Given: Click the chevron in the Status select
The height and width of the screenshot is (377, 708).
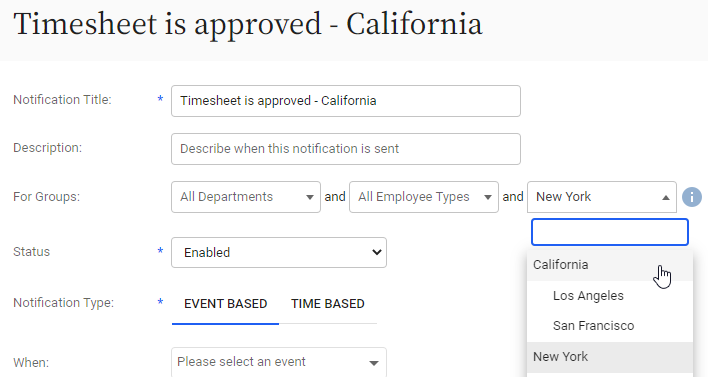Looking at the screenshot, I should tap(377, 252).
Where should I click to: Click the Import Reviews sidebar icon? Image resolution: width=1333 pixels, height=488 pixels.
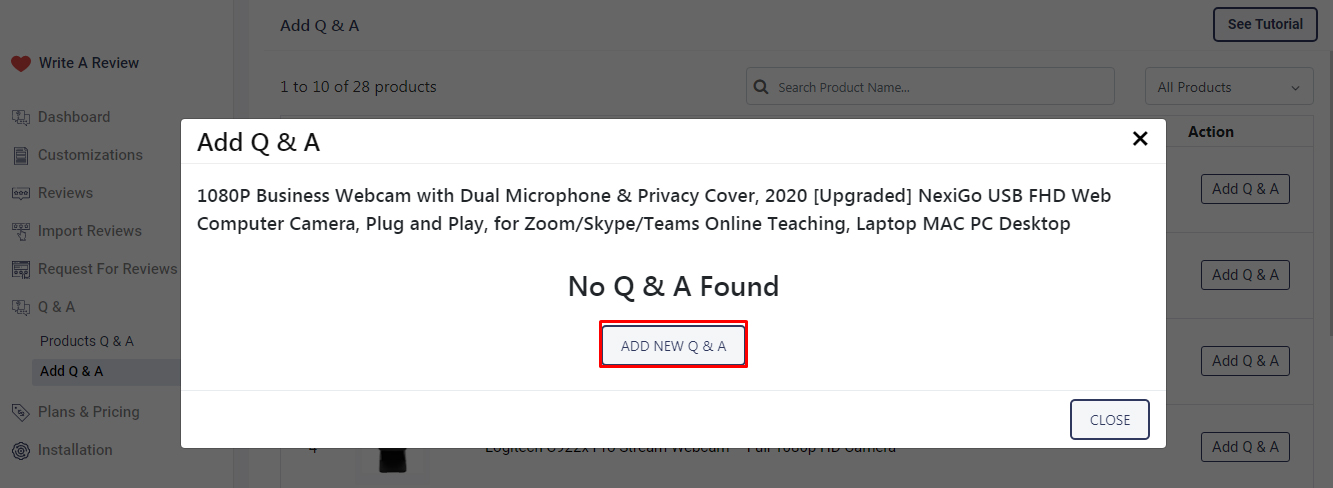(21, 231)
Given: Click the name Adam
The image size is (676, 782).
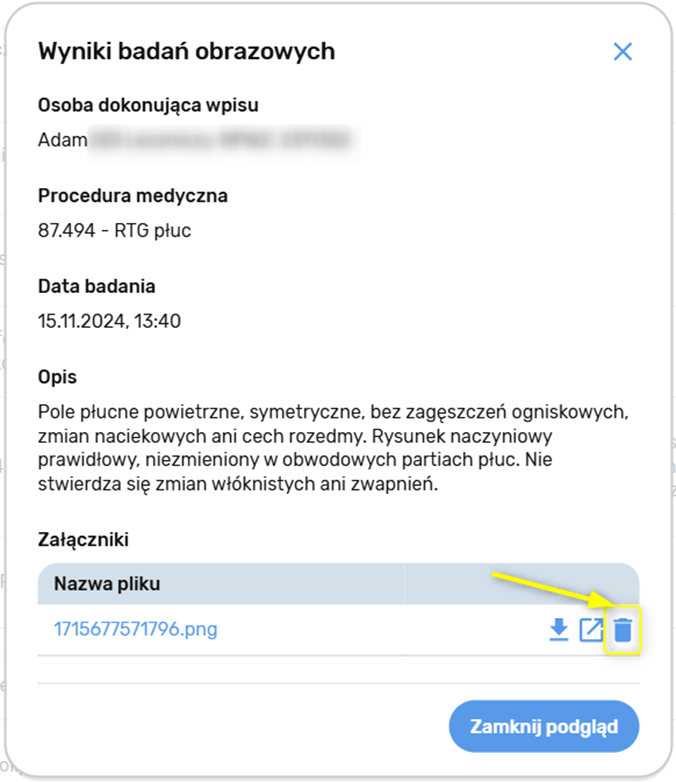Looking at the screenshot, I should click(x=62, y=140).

* **Work instruction**
What lines in the listing above contain the word "Given"? Show each one.

* **Response**
Given: Click the chevron in the Status select
Given: Click the name Adam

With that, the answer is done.